Recorded data:
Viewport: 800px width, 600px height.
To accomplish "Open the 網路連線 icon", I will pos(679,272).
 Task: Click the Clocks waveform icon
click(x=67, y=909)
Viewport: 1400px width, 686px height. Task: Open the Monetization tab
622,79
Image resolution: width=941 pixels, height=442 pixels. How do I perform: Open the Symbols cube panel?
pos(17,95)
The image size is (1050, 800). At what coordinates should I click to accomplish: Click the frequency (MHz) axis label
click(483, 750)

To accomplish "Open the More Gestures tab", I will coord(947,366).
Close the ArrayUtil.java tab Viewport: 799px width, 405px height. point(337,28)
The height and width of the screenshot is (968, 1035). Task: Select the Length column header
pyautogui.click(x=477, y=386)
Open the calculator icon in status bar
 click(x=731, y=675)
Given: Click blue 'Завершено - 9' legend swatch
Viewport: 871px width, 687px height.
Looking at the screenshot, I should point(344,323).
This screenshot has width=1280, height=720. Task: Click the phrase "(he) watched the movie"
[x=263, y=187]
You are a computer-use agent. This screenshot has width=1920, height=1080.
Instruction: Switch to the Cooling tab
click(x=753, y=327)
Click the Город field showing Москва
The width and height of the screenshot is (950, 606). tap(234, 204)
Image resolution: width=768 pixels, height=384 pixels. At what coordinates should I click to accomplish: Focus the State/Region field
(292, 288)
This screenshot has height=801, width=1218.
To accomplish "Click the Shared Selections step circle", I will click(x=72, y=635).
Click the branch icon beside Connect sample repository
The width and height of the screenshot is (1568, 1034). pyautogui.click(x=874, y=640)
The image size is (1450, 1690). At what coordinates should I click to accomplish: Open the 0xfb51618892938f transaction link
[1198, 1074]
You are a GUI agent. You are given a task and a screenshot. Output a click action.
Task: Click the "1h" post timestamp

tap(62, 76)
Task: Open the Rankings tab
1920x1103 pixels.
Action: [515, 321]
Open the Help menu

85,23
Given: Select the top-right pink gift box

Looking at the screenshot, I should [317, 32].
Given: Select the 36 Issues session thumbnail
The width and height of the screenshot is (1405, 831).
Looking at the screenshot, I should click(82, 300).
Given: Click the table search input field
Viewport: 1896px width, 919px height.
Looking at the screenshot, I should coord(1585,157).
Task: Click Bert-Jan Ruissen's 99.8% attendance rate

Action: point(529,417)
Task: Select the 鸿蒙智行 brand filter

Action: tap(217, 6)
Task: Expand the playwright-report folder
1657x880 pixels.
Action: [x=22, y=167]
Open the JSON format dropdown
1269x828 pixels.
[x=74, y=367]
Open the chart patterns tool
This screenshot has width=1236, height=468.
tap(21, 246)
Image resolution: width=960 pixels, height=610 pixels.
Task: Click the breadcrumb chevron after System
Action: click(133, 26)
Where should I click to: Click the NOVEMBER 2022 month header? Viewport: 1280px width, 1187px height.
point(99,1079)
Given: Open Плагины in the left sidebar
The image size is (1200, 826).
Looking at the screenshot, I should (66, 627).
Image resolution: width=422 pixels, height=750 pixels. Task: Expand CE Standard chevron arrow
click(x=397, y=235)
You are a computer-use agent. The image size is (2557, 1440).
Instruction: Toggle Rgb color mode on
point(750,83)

__Required action__
Give all the entries again exactly; leave none out.

__Task result__
Viewport: 800px width, 600px height.
To accomplish "Open the 網路連線 icon", I will pos(679,272).
 Task: Click the Clocks waveform icon
click(x=67, y=909)
Viewport: 1400px width, 686px height. Task: Open the Monetization tab
622,79
Image resolution: width=941 pixels, height=442 pixels. How do I perform: Open the Symbols cube panel?
pos(17,95)
The image size is (1050, 800). At what coordinates should I click to accomplish: Click the frequency (MHz) axis label
click(483, 750)

To accomplish "Open the More Gestures tab", I will coord(947,366).
Close the ArrayUtil.java tab Viewport: 799px width, 405px height. point(337,28)
The height and width of the screenshot is (968, 1035). Task: Select the Length column header
pyautogui.click(x=477, y=386)
Open the calculator icon in status bar
 click(x=731, y=675)
Given: Click blue 'Завершено - 9' legend swatch
Viewport: 871px width, 687px height.
Looking at the screenshot, I should point(344,323).
This screenshot has width=1280, height=720. Task: Click the phrase "(he) watched the movie"
[x=263, y=187]
You are a computer-use agent. This screenshot has width=1920, height=1080.
Instruction: Switch to the Cooling tab
click(x=753, y=327)
Click the Город field showing Москва
The width and height of the screenshot is (950, 606). tap(234, 204)
Image resolution: width=768 pixels, height=384 pixels. At what coordinates should I click to accomplish: Focus the State/Region field
(292, 288)
This screenshot has height=801, width=1218.
To accomplish "Click the Shared Selections step circle", I will click(x=72, y=635).
Click the branch icon beside Connect sample repository
The width and height of the screenshot is (1568, 1034). pyautogui.click(x=874, y=640)
The image size is (1450, 1690). At what coordinates should I click to accomplish: Open the 0xfb51618892938f transaction link
[1198, 1074]
You are a GUI agent. You are given a task and a screenshot. Output a click action.
Task: Click the "1h" post timestamp

tap(62, 76)
Task: Open the Rankings tab
1920x1103 pixels.
Action: [515, 321]
Open the Help menu

85,23
Given: Select the top-right pink gift box

Looking at the screenshot, I should [317, 32].
Given: Select the 36 Issues session thumbnail
The width and height of the screenshot is (1405, 831).
Looking at the screenshot, I should click(82, 300).
Given: Click the table search input field
Viewport: 1896px width, 919px height.
Looking at the screenshot, I should coord(1585,157).
Task: Click Bert-Jan Ruissen's 99.8% attendance rate

Action: point(529,417)
Task: Select the 鸿蒙智行 brand filter

Action: tap(217, 6)
Task: Expand the playwright-report folder
1657x880 pixels.
Action: [x=22, y=167]
Open the JSON format dropdown
1269x828 pixels.
[x=74, y=367]
Open the chart patterns tool
This screenshot has width=1236, height=468.
tap(21, 246)
Image resolution: width=960 pixels, height=610 pixels.
Task: Click the breadcrumb chevron after System
Action: click(133, 26)
Where should I click to: Click the NOVEMBER 2022 month header? Viewport: 1280px width, 1187px height.
point(99,1079)
Given: Open Плагины in the left sidebar
The image size is (1200, 826).
Looking at the screenshot, I should (66, 627).
Image resolution: width=422 pixels, height=750 pixels. Task: Expand CE Standard chevron arrow
click(x=397, y=235)
You are a computer-use agent. The image size is (2557, 1440).
Instruction: Toggle Rgb color mode on
point(750,83)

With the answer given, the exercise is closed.